**Polecenie 1**
Należy ocenić, czy poniższe stwierdzenia są zgodne z tekstem źródłowym, odpowiadając „tak” lub „nie” i przytaczając rozstrzygające słowa tekstu. (a) Premier skierował list między innymi do prezydentów i premierów krajów UE. (b) Według listu Polska nie uznaje prymatu prawa unijnego nad ustawami krajowymi. (c) Debata z udziałem premiera dotyczy wyroku Sądu Najwyższego.
**Polecenie 2**
Czym według tekstu źródłowego miałaby się stać Unia w wyniku przeobrażenia, przed którym ostrzega premier?

Polska pozostaje lojalnym członkiem UE, ale jej przyszłości zagraża niebezpieczne zjawisko stopniowego przeobrażania się Unii w podmiot, który miałby przestać stanowić sojusz wolnych, równych i suwerennych państw - napisał premier Mateusz Morawiecki w liście do unijnych przywódców. Szef polskiego rządu skierował list do unijnych przywódców, w tym m.in. do prezydentów i premierów krajów UE. Morawiecki weźmie jutro udział w debacie dotyczącej niedawnego wyroku polskiego Trybunału Konstytucyjnego w sprawie wyższości naszego prawa nad unijnym.

REKLAMA

"Pragnę uspokoić Was, że Polska pozostaje lojalnym członkiem Unii Europejskiej - organizacji opartej na wspólnych dla nas Traktatach, ustanowionych przez wszystkie państwa członkowskie, które powierzyły wspólnym instytucjom szereg kompetencji i wspólnie uregulowały wiele dziedzin życia za pomocą prawa europejskiego" - napisał Morawiecki w liście.

Dodał, że pragnie uspokoić, że Polska tego prawa przestrzega i uznaje jego prymat nad krajowymi ustawami - "stosownie do wspólnych dla nas wszystkich zobowiązań, wynikających z Traktatu o Unii Europejskiej".

"Jednocześnie jednak chcę wywołać Wasz niepokój - i zwrócić Waszą uwagę na niezwykle niebezpieczne zjawisko, które zagraża przyszłości naszej Unii. Mam na myśli stopniowe przeobrażanie się Unii w podmiot, który miałby przestać stanowić sojusz wolnych, równych i suwerennych państw - a stać się jednym, centralnie zarządzanym organizmem, kierowanym przez instytucje pozbawione demokratycznej kontroli ze strony obywateli państw Europy" - napisał premier.

**Wiersze danych**
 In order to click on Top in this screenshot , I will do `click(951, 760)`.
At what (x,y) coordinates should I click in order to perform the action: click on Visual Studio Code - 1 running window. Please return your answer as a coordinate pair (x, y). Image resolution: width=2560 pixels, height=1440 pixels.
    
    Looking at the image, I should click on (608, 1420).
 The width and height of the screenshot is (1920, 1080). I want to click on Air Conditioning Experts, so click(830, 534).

**Odpowiedź 1**
(a) Tak: „Szef polskiego rządu skierował list do unijnych przywódców, w tym m.in. do prezydentów i premierów krajów UE.”
(b) Nie: „Polska tego prawa przestrzega i uznaje jego prymat nad krajowymi ustawami”.
(c) Nie: „w debacie dotyczącej niedawnego wyroku polskiego Trybunału Konstytucyjnego”.

**Odpowiedź 2**
Jednym, centralnie zarządzanym organizmem, kierowanym przez instytucje pozbawione demokratycznej kontroli ze strony obywateli państw Europy.